┌─ ENTRIES SUPPLIED
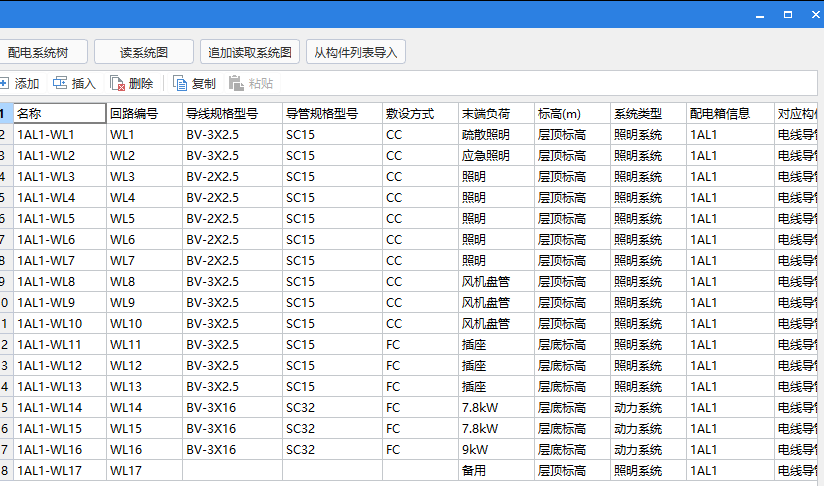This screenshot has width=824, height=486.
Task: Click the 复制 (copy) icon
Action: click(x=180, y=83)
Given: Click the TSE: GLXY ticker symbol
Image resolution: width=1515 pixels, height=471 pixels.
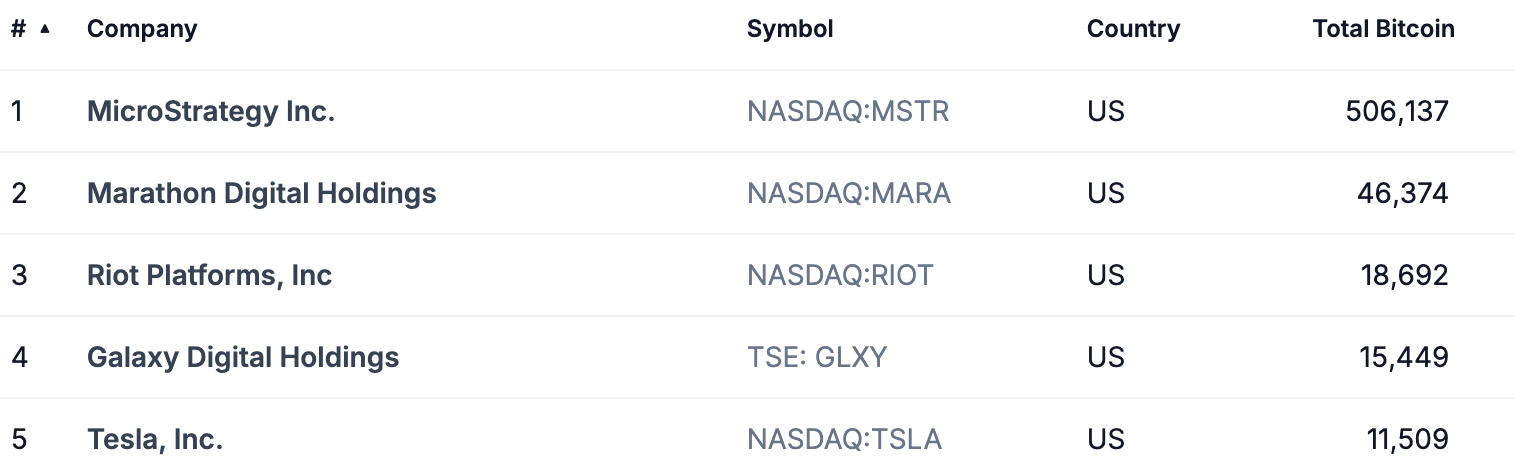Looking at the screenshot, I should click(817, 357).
└─
Repeat word for word the lines starting at the one with "Given: Click the TSE: GLXY ticker symbol" and ending at the final line of the records above, both included; no pictures.

[TASK SOLUTION]
Given: Click the TSE: GLXY ticker symbol
Image resolution: width=1515 pixels, height=471 pixels.
Looking at the screenshot, I should click(817, 357).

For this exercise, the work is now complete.